Apple: Spectacularly bad advice from the Wall Street Journal

“This column isn’t investment advice,” wrote Colin Barr Friday under a headline (“Why It’s Time To Dump Apple“) that could have fooled me.

Why is Colin Barr telling Apple investors to sell their shares?

Simple. Because Apple is the world’s most valuable company, and other companies that once held that title—IBM, Microsoft, Oracle, AT&T, for example—have since come back to earth. Writes Barr:

The S&P 500-listed company with the largest market value has steadily lagged behind the broader index over the past 45 years, accumulating a deficit of more than 8,000 percentage points, according to data compiled by Ned Davis Research Inc.

OK. Let’s put that to the test for Apple. We don’t have 45 years of Apple history, but we do have 41. If you’d sold Apple shortly after it went public in 1976 you would have missed out on a 7,000% gain. Not good.

Apple vs.
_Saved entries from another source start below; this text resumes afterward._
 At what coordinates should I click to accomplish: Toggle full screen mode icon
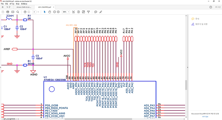[84, 12]

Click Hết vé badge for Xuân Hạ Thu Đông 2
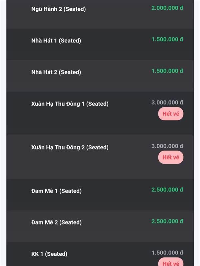click(x=171, y=157)
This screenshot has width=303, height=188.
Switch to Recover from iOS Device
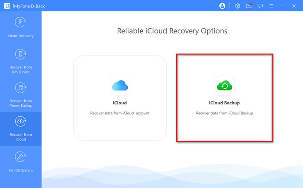[21, 55]
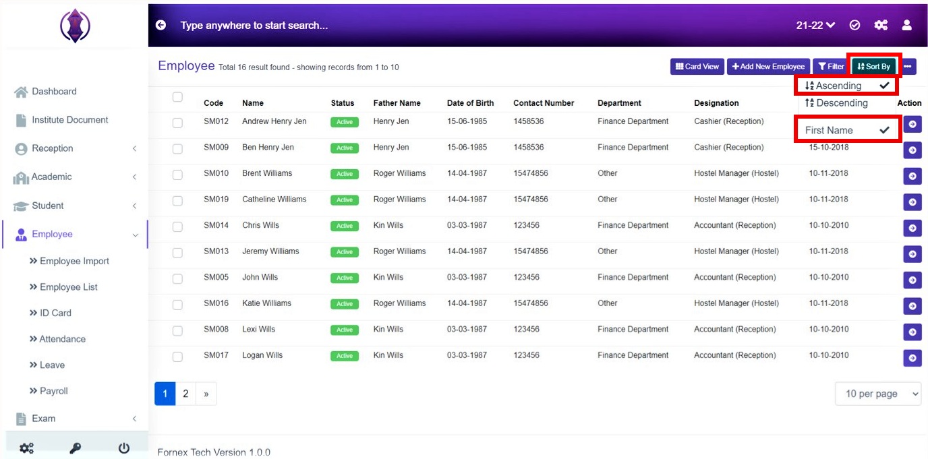This screenshot has height=459, width=928.
Task: Open the 10 per page dropdown
Action: tap(878, 394)
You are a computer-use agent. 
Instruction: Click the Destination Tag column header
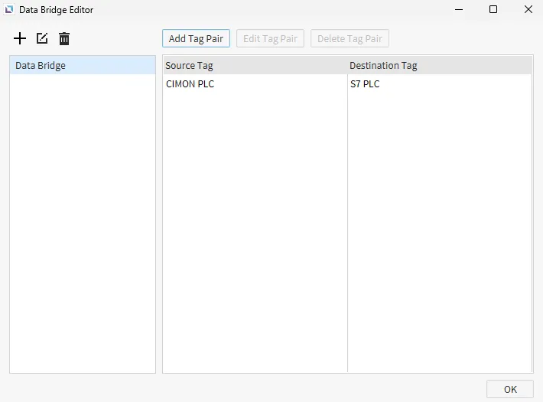click(439, 66)
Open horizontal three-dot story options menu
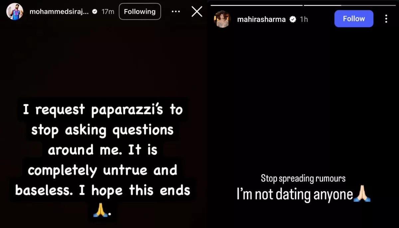The image size is (399, 228). coord(176,12)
S&P 500 Max

A fairer test of Barr’s advice would be look at the effect of dumping Apple in 2011, when it first topped the most-valuable-company list. Not quite as bad, but bad advice nonetheless:

bad advice

What if you’d sold Apple Friday morning, when Barr’s column appeared in the Journal? Even that was a loser.

Barr’s advice turns out to be bad no matter what time period you choose. One year, three years, 10 years, max.

Where did Barr go wrong? You have to read nearly to the end of his piece to get to the counter-thesis:

Analysts continue to expect Apple shares to soar, and why not. The firm’s revenue outlook for its fourth quarter was stronger than expected, thanks in part to the coming unveiling of the 10th anniversary iPhone. Despite posting a healthy 14% annual return since 2012, Apple shares still trade at a discount to market earnings multiples.

That’s right. Apple may be the S&P’s most valuable company, but it still cheaper than the rest. Does that sound like a reason to sell?


  1. Ken Cheng said:

    Like most analysis on Wall Street, it’s pretty shallow. Would be far more interesting if they had shown what company was the biggest over time, and what the PE had been at the time, and how that compared to the S&P’s avg PE for the period. Would be nice to know if Apple’s low PE is a relative outlier compared to other previous largest companies. Still quite basic, but that would be a far more interesting article.

    August 6, 2017
    • Fred Stein said:

      Agree. I made a similar comment on the WSJ site.

      August 6, 2017
  2. Gregg Thurman said:

    The problem with the analysis by Ned Davis Research is that it is insular, meaning that it ONLY looks at stock price action, and gives no weight to the underlying firms’ continued R&D/Innocation.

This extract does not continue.